Background: Current treatment guidelines for immune-mediated colitis (IMC) recommend 4 to 6 weeks of steroids as first-line therapy, followed by selective immunosuppressive therapy (SIT) (infliximab or vedolizumab) in patients who do not respond to steroids. We assessed the effect of early SIT introduction and number of SIT infusions on clinical outcomes. Methods: We performed a retrospective review of patients with IMC who received SIT at The University of Texas MD Anderson Cancer Center between January and December 2018. Logistic regression analyses were used to assess associations between clinical outcomes and features of IMC. Results: Of the 1459 patients who received immune checkpoint inhibitors, 179 developed IMC of any grade; 84 of these 179 patients received SIT. Of the 84 patients who received SIT, 79% were males, and the mean age was 60 years (standard deviation, 14). Compared with patients who received SIT >10 days after IMC onset, patients who received early SIT (10 days) required fewer hospitalizations (P=0.03), experienced steroid taper failure less frequently (P=0.03), had fewer steroid tapering attempts (P<0.01), had a shorter course of steroid treatment (P=0.09), and had a shorter duration of symptoms (P<0.01). Patients who received one or two infusions of SIT achieved histologic remission less frequently (P=0.09) and had higher fecal calprotectin levels after SIT (P=0.01) compared with patients who received three or more infusions. Risk factors for IMC recurrence after weaning off steroids included: 1) needing multiple hospitalizations, 2) experiencing steroid taper failure after SIT, 3) receiving infliximab rather than vedolizumab, 4) receiving fewer than three infusions of SIT, 5) having higher fecal calprotectin levels after SIT, and 6) receiving a longer course of steroids, hospitalization and IMC symptoms.
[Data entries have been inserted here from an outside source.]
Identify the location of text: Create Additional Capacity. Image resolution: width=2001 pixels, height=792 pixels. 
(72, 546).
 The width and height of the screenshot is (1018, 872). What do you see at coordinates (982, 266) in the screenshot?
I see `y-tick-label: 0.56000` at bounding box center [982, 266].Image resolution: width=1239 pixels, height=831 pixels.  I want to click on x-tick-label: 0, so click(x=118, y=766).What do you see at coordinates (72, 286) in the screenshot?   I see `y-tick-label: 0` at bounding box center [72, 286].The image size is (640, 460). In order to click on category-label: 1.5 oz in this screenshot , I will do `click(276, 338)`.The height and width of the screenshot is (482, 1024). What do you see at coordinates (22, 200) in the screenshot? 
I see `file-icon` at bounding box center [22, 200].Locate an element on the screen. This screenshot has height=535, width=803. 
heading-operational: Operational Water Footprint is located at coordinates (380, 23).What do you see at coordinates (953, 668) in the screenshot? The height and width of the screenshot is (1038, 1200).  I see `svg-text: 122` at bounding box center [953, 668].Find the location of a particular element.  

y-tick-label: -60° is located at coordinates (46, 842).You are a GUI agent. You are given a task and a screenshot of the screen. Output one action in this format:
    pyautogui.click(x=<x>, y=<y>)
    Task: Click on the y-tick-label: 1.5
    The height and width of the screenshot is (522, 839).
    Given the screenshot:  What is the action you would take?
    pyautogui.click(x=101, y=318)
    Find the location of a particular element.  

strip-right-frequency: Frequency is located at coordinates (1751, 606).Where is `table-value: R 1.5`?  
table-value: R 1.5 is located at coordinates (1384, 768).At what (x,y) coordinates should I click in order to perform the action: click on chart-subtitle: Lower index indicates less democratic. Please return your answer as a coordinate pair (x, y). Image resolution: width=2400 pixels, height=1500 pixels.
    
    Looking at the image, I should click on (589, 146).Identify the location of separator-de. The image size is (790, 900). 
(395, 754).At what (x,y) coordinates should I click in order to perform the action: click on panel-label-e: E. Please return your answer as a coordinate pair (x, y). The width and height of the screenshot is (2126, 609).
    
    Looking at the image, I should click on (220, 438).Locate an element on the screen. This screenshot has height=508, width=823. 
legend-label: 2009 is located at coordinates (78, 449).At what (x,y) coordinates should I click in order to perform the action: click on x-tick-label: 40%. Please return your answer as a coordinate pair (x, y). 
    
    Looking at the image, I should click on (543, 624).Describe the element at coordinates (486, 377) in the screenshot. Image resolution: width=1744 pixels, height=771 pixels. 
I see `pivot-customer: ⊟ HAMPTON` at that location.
Unsuccessful weaning from steroids after SIT was associated with high IMC grades; multiple hospitalizations; steroid-resistant IMC; long interval from IMC to SIT initiation; and long duration of steroids, IMC symptoms, and hospitalization. Conclusion: SIT should be introduced early in the disease course of IMC instead of waiting until failure of steroid therapy or steroid taper. Patients who received three or more infusions of SIT had more favorable clinical outcomes.